Affiliate” means (i) any person or entity that directly or indirectly controls, is controlled by or is under common control with the Company or Parent and/or (ii) to the extent provided by the Committee, any person or entity in which the Company or Parent has a significant interest. The term “control” (including, with correlative meaning, the terms “controlled by” and “under common control with”), as applied to any person or entity, means the possession, directly or indirectly, of the power to direct or cause the direction of the management and policies of such person or entity, whether through the ownership of voting or other securities, by contract or otherwise.

Board” means (i) prior to a Public Offering, the board of directors of the Parent and (ii) following (A) a Public Offering or (B) the date Parent ceases to be the “beneficial owner” (as such term is defined in Rules 13d-3 and 13d-5 under the Exchange Act (or any successor rule thereto)), directly or indirectly, of 80% or more of the total voting power of the voting equity of the Company, the board of directors of the Company.

Cause”, in the case of a particular Award, unless the applicable Award Agreement states otherwise, shall have the meaning ascribed to such term in the Participant’s then-current employment agreement, and if not so defined, or no such employment agreement exists, “Cause” shall mean (A) the Participant’s continued failure substantially to perform the Participant’s employment duties (other than as a result of total or partial incapacity due to physical or mental illness), (B) dishonesty in the performance of the Participant’s employment duties, (C) an act or acts on the Participant’s part constituting (x) what would be classified as a felony under the laws of the United States or any state thereof or (y) what would be classified as a misdemeanor involving moral turpitude under the law of the United States or any state thereof, (D) use, possession, sale, or purchase of controlled substances or alcohol during working hours or on the job site or being under the influence of controlled substances or alcohol during working hours or on the job site, (E) the Participant’s willful malfeasance or willful misconduct in connection with the Participant’s employment duties or any act or omission which is or could reasonably be expected to be injurious to the financial condition or business reputation of the Company or any of its Subsidiaries or Affiliates, (F) the Participant’s fraud or misappropriation, embezzlement or misuse of funds or property belonging to the Company or an Affiliate or Subsidiary or (G) the occurrence of any Restrictive Covenant Violation; provided that none of the foregoing events shall constitute Cause unless Participant fails to cure such event and remedy any adverse or injurious consequences arising from such event within 10 days after the receipt of written notice from the Company of the event which constitutes Cause (except that no cure or remedy period shall be provided if the event or such consequences are not capable of being cured and remedied).

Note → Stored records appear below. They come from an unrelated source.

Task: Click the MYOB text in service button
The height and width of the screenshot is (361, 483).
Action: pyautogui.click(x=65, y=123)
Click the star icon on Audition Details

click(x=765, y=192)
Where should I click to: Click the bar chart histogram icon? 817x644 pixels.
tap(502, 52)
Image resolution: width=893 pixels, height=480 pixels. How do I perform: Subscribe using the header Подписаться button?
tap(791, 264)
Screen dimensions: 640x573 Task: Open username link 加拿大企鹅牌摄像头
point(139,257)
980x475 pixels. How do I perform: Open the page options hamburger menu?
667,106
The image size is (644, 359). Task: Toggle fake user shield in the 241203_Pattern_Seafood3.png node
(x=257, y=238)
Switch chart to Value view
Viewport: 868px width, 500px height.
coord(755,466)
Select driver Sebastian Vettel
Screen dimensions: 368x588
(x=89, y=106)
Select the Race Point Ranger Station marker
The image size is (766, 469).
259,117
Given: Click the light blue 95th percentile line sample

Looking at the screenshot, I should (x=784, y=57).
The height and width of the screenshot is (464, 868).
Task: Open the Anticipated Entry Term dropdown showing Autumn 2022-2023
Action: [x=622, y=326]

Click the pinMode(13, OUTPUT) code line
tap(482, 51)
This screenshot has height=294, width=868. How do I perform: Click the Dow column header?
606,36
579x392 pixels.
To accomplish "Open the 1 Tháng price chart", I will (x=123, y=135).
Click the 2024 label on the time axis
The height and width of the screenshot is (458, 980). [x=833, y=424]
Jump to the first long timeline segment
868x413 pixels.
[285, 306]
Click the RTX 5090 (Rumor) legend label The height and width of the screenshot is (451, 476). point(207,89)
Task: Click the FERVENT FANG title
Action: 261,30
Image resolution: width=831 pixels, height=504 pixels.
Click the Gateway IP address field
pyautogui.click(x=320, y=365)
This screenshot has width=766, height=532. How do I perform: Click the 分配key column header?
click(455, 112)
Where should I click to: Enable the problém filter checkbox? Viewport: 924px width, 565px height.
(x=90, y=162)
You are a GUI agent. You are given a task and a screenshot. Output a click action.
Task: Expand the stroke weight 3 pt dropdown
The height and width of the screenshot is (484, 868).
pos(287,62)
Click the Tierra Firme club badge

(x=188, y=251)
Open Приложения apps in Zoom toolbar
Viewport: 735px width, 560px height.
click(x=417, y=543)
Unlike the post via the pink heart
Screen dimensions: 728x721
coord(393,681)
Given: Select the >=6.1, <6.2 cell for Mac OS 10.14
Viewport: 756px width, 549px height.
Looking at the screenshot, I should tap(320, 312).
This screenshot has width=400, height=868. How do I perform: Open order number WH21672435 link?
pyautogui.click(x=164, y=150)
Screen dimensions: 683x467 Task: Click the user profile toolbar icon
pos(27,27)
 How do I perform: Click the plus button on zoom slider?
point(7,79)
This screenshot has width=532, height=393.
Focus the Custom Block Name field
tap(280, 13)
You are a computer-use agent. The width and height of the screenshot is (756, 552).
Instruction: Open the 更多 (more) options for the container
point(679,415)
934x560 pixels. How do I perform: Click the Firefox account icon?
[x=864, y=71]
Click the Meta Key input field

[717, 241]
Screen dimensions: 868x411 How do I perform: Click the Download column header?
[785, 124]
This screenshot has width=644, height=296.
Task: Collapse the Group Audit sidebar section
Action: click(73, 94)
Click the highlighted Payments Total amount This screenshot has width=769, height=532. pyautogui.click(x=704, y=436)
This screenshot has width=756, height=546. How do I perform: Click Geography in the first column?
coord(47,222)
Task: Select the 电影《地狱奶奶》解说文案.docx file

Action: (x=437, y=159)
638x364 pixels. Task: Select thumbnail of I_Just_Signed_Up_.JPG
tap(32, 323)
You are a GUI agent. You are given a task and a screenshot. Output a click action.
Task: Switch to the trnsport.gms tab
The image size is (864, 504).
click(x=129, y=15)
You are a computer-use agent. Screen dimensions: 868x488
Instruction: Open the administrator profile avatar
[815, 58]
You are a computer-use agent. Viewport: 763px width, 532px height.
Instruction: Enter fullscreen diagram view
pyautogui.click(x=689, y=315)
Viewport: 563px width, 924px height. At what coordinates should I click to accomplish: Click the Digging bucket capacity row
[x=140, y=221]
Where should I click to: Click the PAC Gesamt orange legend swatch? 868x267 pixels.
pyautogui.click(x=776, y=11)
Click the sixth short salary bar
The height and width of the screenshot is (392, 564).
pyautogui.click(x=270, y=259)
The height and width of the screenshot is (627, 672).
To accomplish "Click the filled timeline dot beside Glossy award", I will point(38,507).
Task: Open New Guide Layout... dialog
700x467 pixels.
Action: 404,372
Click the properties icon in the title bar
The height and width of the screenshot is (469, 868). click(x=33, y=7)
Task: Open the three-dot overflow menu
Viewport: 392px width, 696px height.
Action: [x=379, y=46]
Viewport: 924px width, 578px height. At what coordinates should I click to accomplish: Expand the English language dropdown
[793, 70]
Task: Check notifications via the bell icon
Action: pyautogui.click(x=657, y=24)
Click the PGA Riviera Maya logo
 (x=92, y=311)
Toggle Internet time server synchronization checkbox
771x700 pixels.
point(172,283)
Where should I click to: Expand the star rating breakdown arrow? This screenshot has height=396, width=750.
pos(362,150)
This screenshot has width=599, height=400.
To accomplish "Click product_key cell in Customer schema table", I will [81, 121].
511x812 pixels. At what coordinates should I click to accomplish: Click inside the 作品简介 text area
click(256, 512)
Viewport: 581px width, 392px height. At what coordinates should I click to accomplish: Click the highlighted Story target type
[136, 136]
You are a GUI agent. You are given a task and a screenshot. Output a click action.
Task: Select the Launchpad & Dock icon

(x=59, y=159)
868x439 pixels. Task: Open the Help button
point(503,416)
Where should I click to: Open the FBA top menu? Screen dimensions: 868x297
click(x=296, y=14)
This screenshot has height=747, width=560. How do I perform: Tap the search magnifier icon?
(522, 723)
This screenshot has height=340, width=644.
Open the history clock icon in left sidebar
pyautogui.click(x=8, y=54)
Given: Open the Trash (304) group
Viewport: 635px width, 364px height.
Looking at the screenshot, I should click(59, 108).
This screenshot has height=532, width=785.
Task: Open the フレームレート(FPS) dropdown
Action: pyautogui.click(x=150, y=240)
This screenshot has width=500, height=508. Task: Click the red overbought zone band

Change of Control” shall mean (i) the sale or disposition, in one or a series of related transactions, of all or substantially all of the assets of the Company and its Subsidiaries, as a whole, to any Person or Group other than Parent or Sponsor (or an Affiliate of Parent or Sponsor) or (ii) any Person or Group, other than Parent or Sponsor (or an Affiliate of Parent or Sponsor), is or becomes the “beneficial owner” (as such term is defined in Rules 13d-3 and 13d-5 under the Exchange Act (or any successor rule thereto)), directly or indirectly, of 50% or more of the total voting power of the voting equity of the Company, including by way of merger, consolidation or otherwise and Parent and Sponsor (or an Affiliate of Parent or Sponsor) cease to directly or indirectly control the Board.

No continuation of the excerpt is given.